** Problem to solve **
Your task is to filter the entries and copy every line containing the string "heading".

** Data extract **
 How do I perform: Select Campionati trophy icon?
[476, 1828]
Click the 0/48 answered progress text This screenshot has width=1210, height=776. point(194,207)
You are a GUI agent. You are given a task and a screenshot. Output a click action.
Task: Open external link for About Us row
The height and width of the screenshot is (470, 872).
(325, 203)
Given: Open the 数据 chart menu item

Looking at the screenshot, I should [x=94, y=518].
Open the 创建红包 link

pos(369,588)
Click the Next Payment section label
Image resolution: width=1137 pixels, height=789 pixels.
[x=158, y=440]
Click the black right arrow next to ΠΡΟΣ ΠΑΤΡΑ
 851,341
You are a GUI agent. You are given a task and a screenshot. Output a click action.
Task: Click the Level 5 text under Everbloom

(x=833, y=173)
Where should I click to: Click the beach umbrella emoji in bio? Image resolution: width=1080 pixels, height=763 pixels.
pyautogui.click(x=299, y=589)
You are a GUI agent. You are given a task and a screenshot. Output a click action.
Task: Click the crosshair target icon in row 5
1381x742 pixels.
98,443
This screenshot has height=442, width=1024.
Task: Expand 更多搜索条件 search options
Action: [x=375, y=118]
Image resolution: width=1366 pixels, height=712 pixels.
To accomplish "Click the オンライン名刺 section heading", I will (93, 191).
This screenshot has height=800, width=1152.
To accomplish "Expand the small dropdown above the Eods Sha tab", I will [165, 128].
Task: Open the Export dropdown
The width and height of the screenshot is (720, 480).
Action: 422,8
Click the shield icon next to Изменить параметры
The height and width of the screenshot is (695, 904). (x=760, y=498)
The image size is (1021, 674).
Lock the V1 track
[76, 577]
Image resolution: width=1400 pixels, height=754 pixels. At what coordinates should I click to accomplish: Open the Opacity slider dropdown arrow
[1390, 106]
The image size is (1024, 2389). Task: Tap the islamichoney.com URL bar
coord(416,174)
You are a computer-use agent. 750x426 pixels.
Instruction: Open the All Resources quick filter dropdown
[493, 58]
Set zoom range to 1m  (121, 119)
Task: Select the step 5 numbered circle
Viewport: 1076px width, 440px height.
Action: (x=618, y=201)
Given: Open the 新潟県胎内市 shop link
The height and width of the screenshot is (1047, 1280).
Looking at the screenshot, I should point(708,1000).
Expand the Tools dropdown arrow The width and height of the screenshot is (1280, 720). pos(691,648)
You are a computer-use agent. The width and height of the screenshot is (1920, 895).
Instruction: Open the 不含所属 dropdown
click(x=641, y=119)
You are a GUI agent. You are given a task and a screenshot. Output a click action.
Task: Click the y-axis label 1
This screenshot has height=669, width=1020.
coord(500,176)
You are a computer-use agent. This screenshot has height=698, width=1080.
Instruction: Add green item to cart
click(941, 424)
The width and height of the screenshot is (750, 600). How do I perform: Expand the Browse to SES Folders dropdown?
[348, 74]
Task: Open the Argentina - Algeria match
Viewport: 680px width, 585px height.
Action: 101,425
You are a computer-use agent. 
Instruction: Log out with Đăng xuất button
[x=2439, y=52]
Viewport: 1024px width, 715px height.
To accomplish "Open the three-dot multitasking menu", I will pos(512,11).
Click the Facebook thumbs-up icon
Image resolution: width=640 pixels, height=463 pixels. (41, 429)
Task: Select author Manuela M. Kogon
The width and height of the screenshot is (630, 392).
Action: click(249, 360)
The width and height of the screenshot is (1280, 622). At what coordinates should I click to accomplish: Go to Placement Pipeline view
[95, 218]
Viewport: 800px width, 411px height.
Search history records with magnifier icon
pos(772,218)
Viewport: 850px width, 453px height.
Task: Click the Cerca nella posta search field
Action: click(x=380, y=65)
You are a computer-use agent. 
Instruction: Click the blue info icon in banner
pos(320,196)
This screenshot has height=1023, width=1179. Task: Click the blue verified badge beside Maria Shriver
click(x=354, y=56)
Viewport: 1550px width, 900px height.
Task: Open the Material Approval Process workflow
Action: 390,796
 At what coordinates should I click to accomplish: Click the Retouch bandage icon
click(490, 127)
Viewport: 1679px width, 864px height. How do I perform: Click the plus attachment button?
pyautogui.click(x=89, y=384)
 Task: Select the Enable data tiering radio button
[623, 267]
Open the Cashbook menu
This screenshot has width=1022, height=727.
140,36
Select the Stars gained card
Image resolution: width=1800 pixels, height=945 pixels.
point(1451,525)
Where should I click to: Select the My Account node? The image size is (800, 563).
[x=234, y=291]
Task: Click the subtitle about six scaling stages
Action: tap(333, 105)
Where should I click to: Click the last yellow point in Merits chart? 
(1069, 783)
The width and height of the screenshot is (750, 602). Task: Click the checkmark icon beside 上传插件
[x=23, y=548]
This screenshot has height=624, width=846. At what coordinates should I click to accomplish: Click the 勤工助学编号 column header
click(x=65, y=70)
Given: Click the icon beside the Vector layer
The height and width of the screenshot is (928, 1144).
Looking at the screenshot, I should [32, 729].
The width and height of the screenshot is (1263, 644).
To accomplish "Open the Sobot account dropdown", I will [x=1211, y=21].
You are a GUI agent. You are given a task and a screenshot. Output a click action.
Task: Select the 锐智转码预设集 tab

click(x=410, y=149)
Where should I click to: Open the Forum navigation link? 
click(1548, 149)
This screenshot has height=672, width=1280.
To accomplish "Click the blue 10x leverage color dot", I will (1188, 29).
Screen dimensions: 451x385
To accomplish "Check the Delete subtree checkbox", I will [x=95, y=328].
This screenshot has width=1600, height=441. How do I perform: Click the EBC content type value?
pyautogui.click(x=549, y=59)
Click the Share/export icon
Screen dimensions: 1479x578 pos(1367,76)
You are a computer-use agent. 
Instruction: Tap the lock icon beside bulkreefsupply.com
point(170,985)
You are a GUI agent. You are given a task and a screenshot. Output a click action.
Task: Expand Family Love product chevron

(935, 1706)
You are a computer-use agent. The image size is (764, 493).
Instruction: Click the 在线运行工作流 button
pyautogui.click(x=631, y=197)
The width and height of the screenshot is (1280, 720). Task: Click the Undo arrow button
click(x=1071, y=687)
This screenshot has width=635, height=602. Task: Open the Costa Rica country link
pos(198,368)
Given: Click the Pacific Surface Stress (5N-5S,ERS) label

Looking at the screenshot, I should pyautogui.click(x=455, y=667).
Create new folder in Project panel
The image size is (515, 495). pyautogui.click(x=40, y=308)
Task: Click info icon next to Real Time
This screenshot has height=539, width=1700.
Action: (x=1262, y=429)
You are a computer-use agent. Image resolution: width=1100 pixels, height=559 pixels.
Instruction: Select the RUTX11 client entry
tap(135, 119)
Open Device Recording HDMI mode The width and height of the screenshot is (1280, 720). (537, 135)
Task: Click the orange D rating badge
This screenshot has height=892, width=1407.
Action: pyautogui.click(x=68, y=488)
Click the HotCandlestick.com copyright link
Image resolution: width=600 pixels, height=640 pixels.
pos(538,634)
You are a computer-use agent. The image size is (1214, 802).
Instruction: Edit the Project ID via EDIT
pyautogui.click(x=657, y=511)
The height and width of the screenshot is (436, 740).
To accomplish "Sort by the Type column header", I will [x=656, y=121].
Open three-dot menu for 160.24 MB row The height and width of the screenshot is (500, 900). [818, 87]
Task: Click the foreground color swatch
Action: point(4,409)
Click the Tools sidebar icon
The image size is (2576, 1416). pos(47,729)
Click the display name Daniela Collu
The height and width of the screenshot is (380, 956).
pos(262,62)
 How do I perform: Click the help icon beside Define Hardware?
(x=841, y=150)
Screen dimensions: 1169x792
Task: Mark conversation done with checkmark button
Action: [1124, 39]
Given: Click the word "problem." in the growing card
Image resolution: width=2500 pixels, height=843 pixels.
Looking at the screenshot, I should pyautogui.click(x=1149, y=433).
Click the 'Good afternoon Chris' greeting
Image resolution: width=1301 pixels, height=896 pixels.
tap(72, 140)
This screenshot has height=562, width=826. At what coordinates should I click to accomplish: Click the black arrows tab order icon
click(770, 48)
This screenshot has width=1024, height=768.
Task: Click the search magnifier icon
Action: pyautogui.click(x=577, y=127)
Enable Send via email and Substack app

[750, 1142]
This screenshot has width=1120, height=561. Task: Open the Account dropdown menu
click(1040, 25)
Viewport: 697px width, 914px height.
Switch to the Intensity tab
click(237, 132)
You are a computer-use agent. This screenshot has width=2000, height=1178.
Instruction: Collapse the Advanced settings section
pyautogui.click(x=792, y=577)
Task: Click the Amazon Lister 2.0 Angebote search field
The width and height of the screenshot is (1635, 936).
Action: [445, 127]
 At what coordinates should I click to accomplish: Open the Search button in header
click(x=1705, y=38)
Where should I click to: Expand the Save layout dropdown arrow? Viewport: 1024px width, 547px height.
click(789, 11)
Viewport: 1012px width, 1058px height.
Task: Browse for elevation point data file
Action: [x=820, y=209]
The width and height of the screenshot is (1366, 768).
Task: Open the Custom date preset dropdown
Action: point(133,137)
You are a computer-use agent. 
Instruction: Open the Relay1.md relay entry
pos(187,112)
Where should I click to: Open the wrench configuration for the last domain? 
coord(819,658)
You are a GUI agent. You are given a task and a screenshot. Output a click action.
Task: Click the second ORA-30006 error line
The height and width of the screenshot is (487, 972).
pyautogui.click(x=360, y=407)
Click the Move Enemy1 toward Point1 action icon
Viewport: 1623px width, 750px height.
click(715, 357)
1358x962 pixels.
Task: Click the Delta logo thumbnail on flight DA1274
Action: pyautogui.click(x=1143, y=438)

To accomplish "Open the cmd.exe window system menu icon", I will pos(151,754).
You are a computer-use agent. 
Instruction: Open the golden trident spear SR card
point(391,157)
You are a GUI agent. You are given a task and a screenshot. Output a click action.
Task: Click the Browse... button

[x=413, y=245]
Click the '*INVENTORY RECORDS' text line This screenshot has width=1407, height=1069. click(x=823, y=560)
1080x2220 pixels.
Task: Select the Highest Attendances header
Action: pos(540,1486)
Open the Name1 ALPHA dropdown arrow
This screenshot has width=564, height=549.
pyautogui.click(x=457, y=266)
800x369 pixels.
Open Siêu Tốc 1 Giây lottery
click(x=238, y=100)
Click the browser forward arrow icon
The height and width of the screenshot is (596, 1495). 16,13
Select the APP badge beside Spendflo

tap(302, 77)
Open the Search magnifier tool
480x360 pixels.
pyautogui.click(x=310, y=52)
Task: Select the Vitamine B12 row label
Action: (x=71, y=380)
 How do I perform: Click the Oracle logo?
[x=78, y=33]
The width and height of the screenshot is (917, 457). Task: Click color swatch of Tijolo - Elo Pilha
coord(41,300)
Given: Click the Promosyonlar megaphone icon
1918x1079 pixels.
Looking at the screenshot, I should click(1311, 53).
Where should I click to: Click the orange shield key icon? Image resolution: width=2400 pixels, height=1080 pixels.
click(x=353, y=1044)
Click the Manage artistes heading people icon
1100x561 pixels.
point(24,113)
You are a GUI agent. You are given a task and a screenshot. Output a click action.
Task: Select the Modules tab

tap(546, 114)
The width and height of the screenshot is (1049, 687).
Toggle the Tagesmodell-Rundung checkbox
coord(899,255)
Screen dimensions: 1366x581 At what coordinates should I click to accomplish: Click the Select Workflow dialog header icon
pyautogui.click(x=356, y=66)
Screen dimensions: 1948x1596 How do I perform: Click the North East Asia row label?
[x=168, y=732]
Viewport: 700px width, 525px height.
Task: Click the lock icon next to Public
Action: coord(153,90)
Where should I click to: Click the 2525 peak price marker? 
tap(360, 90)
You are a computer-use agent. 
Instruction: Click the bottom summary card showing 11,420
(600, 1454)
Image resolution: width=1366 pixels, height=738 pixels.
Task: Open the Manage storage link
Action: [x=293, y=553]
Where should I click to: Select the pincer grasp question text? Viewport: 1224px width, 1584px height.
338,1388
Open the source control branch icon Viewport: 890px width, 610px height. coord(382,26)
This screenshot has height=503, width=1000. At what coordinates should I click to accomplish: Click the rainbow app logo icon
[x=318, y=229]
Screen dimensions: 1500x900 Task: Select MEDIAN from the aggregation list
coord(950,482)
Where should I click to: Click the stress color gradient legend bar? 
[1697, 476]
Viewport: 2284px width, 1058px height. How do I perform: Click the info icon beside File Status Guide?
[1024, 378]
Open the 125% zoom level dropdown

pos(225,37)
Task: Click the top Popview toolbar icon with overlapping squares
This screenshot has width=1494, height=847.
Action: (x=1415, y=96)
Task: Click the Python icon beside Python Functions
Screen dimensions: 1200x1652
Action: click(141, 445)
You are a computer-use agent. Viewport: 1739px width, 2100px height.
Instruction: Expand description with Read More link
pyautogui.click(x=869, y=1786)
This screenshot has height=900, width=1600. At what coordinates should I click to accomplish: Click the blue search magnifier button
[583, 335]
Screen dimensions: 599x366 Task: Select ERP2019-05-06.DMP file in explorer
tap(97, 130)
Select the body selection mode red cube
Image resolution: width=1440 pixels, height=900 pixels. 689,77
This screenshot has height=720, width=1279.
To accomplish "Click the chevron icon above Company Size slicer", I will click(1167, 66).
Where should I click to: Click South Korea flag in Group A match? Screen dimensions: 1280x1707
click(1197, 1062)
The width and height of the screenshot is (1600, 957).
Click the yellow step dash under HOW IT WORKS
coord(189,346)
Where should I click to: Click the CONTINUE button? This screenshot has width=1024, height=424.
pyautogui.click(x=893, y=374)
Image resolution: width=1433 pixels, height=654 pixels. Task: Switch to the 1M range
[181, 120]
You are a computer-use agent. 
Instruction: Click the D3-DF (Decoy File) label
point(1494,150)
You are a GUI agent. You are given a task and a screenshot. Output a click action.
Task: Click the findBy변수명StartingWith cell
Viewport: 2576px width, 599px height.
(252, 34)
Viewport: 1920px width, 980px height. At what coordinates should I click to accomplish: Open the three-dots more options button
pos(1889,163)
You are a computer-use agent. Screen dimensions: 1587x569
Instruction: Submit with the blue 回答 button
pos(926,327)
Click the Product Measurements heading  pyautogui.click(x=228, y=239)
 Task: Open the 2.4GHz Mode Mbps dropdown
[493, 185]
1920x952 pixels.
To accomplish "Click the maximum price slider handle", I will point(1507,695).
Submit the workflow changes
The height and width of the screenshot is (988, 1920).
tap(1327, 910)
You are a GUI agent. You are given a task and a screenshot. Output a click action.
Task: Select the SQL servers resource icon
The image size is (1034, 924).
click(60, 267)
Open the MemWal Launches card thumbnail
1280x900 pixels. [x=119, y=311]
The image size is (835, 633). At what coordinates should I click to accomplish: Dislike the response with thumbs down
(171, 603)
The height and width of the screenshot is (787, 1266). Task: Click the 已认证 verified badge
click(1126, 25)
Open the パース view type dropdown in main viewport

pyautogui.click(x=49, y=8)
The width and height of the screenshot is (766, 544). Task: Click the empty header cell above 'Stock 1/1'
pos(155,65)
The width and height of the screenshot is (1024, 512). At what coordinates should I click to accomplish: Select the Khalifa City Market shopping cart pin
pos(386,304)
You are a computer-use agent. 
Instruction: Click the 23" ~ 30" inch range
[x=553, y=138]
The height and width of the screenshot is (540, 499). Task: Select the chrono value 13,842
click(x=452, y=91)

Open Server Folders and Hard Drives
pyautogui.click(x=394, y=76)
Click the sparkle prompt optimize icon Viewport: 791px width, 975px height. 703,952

** Result of this exercise **
To accomplish "Click the オンライン名刺 section heading", I will (93, 191).
Click the Manage artistes heading people icon
Click the Product Measurements heading  pyautogui.click(x=228, y=239)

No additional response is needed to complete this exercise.